Według szacunków firmy REAS w I kwartale br. w sześciu głównych aglomeracjach Polski deweloperzy sprzedali 18,4 tys. mieszkań, czyli o 1,1 proc. mniej niż rok wcześniej i 2,5 proc. mniej niż w rekordowym jak dotąd IV kwartale ub.r. – wtedy nabywców znalazło 18,9 tys. lokali. Notowani na GPW i Catalyst deweloperzy na tle szerokiego rynku wypadli więc lepiej jako grupa, zwiększając sprzedaż o 5,1 proc., do 7,71 tys. mieszkań. Poszczególne spółki osiągnęły jednak bardzo zróżnicowane rezultaty. 12 raportowało o wzroście 5–80-proc., a rekordzista Lokum Deweloper 160-proc. Pięć spółek miało sprzedaż o 2,5–30 proc. słabszą niż rok wcześniej.
Eksperci REAS podkreślają, że w I kwartale br. koniunktura wciąż sprzyjała, niskie stopy zachęcały do przenoszenia pieniędzy z depozytów bankowych na rynek nieruchomości na wynajem – mimo zwyżek cen lokali.
Jednak o ile sprzedaż mieszkań była wciąż bardzo wysoka, o tyle bardzo wyraźnie obniżyła się podaż. Do sprzedaży deweloperzy wprowadzili 14,9 tys. lokali wobec 16 tys. rok wcześniej. Na koniec marca tego roku w ofercie było 44,7 tys. mieszkań – pierwszy raz od II kwartału 2014 r. wartość ta spadła poniżej progu 45 tys.
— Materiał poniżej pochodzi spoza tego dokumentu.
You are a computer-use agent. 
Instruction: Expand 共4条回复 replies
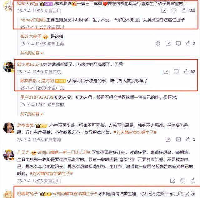(x=32, y=53)

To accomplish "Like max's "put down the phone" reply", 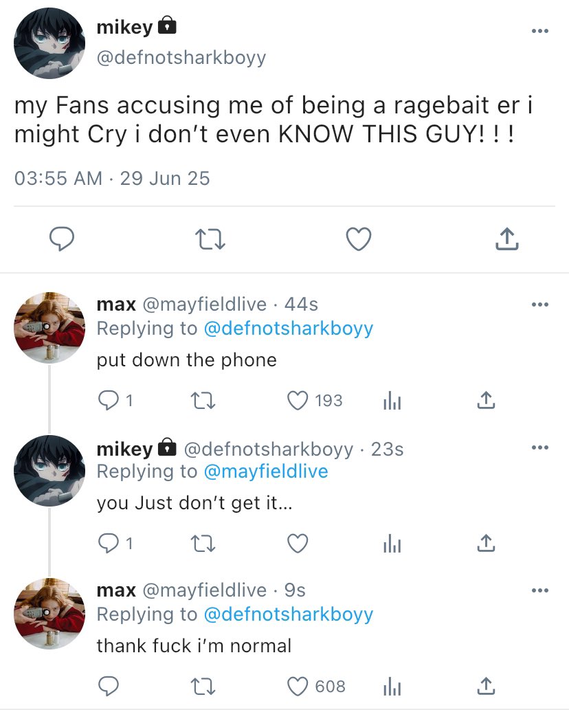I will (298, 400).
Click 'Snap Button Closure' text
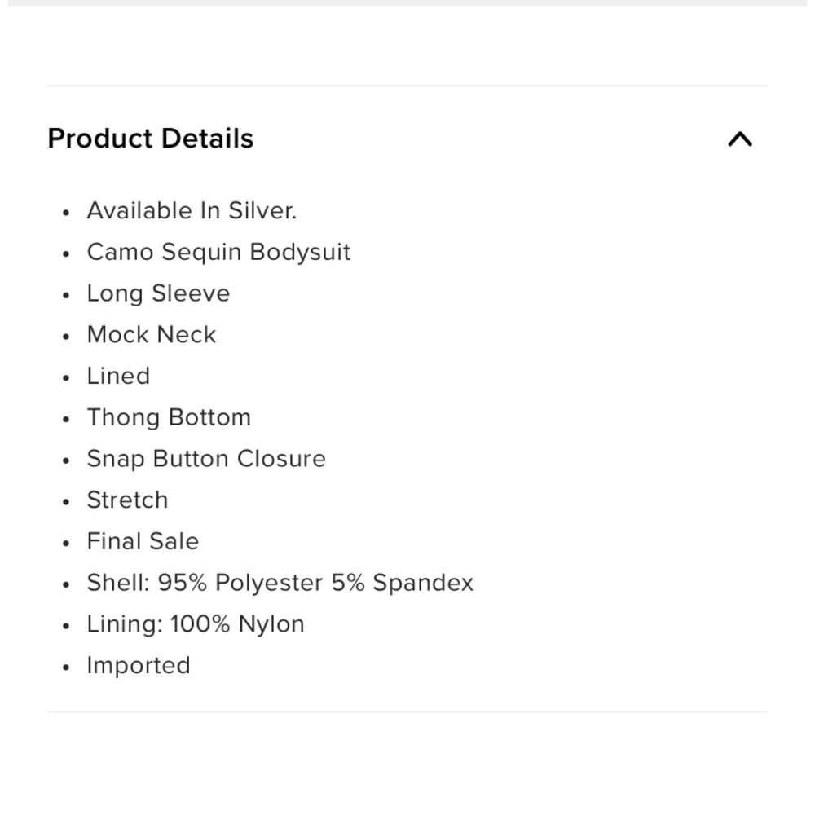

Na poszczególnych rynkach sytuacja jest różna, w Krakowie i Warszawie oferta skurczyła się rok do roku odpowiednio o 34 i 17 proc., ale już w Łodzi wzrosła o 42 proc. Popyt i podaż są wciąż ze sobą sprzężone – w aglomeracjach, gdzie podaż rosła, zwiększała się także sprzedaż i na odwrót.